#### Problem details:
Please print the part of the records that begins with the line containing "Click the Global" and ends with the line containing "Looking at the screenshot, I should pyautogui.click(x=33, y=87).", copying both of those lines and every line between them with no changes.
====== Extracted entries
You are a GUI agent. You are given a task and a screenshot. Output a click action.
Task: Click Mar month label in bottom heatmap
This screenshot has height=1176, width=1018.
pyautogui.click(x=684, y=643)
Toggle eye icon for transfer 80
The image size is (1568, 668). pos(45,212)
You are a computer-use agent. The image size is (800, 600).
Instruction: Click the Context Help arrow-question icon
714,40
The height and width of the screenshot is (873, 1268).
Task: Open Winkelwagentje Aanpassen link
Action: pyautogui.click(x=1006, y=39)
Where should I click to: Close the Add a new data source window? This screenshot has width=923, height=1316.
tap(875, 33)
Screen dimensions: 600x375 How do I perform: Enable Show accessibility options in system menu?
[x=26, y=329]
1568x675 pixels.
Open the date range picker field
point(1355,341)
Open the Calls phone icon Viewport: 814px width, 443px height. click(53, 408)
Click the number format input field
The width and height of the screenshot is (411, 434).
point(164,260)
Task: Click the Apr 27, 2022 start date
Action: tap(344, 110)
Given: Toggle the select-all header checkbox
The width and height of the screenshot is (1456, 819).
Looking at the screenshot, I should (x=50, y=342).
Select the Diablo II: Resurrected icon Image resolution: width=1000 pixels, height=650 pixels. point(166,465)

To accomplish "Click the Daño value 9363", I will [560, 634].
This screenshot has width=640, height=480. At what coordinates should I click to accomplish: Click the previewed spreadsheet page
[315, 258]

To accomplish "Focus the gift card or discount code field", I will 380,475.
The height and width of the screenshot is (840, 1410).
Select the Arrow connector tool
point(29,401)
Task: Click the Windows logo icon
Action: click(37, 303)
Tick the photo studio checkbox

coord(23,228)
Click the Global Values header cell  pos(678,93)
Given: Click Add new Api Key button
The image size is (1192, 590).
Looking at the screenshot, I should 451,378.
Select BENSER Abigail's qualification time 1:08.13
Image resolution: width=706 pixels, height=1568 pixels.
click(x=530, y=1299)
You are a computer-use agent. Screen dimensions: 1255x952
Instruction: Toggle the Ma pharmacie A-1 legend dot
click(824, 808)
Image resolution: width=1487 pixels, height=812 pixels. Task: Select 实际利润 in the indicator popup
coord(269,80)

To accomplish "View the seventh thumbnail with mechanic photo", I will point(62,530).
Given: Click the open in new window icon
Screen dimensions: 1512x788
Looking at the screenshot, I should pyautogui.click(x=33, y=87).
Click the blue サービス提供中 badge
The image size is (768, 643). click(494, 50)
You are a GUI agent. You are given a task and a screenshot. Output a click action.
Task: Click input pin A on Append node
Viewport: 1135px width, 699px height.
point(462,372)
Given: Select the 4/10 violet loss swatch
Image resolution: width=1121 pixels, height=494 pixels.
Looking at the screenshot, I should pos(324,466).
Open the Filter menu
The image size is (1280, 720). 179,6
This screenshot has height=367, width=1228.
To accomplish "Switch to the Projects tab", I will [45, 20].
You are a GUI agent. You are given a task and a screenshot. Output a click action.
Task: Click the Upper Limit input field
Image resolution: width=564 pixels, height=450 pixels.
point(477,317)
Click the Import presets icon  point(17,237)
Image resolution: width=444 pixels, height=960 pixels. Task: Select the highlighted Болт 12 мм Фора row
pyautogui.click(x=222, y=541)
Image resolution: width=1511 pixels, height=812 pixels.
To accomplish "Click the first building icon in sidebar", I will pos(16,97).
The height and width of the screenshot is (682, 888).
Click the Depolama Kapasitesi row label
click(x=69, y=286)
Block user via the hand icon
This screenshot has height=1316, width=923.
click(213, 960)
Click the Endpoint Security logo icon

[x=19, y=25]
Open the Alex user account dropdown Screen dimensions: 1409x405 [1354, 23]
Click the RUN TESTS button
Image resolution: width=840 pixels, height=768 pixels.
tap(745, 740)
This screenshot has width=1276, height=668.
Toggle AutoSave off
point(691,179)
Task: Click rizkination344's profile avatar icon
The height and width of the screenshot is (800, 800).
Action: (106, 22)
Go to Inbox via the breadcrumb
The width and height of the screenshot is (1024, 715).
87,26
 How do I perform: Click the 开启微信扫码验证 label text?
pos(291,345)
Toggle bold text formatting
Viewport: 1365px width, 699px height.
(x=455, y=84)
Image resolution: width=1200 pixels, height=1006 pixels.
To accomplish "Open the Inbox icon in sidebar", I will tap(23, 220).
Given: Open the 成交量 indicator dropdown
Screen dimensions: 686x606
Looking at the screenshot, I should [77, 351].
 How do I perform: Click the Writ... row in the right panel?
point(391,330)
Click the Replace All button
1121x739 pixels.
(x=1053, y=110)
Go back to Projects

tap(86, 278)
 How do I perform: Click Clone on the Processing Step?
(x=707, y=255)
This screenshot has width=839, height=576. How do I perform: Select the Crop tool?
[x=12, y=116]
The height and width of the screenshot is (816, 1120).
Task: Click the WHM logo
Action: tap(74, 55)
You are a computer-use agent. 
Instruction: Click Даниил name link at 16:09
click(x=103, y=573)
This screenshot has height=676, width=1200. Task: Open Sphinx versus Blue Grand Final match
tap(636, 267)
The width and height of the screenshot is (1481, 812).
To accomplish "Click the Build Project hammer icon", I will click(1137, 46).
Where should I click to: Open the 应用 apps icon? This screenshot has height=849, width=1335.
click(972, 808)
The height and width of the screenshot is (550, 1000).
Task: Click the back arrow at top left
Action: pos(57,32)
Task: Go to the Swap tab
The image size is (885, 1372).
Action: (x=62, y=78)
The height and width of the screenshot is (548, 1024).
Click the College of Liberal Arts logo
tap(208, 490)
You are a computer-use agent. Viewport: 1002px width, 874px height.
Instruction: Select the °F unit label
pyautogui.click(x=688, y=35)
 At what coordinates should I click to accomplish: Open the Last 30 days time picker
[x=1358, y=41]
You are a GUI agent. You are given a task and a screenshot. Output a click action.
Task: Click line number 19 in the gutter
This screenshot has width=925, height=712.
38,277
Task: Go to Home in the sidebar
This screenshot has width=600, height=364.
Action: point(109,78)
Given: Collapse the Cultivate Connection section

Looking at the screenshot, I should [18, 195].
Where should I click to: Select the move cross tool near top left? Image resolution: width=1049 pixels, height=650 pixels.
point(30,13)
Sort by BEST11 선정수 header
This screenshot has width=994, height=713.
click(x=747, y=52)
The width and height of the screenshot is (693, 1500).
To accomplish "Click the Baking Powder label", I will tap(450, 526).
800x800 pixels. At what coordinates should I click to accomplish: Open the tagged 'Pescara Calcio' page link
============
#### The result:
Click the Global Values header cell  pos(678,93)
Given: Click Add new Api Key button
The image size is (1192, 590).
Looking at the screenshot, I should 451,378.
Select BENSER Abigail's qualification time 1:08.13
Image resolution: width=706 pixels, height=1568 pixels.
click(x=530, y=1299)
You are a computer-use agent. Screen dimensions: 1255x952
Instruction: Toggle the Ma pharmacie A-1 legend dot
click(824, 808)
Image resolution: width=1487 pixels, height=812 pixels. Task: Select 实际利润 in the indicator popup
coord(269,80)

To accomplish "View the seventh thumbnail with mechanic photo", I will point(62,530).
Given: Click the open in new window icon
Screen dimensions: 1512x788
Looking at the screenshot, I should pyautogui.click(x=33, y=87).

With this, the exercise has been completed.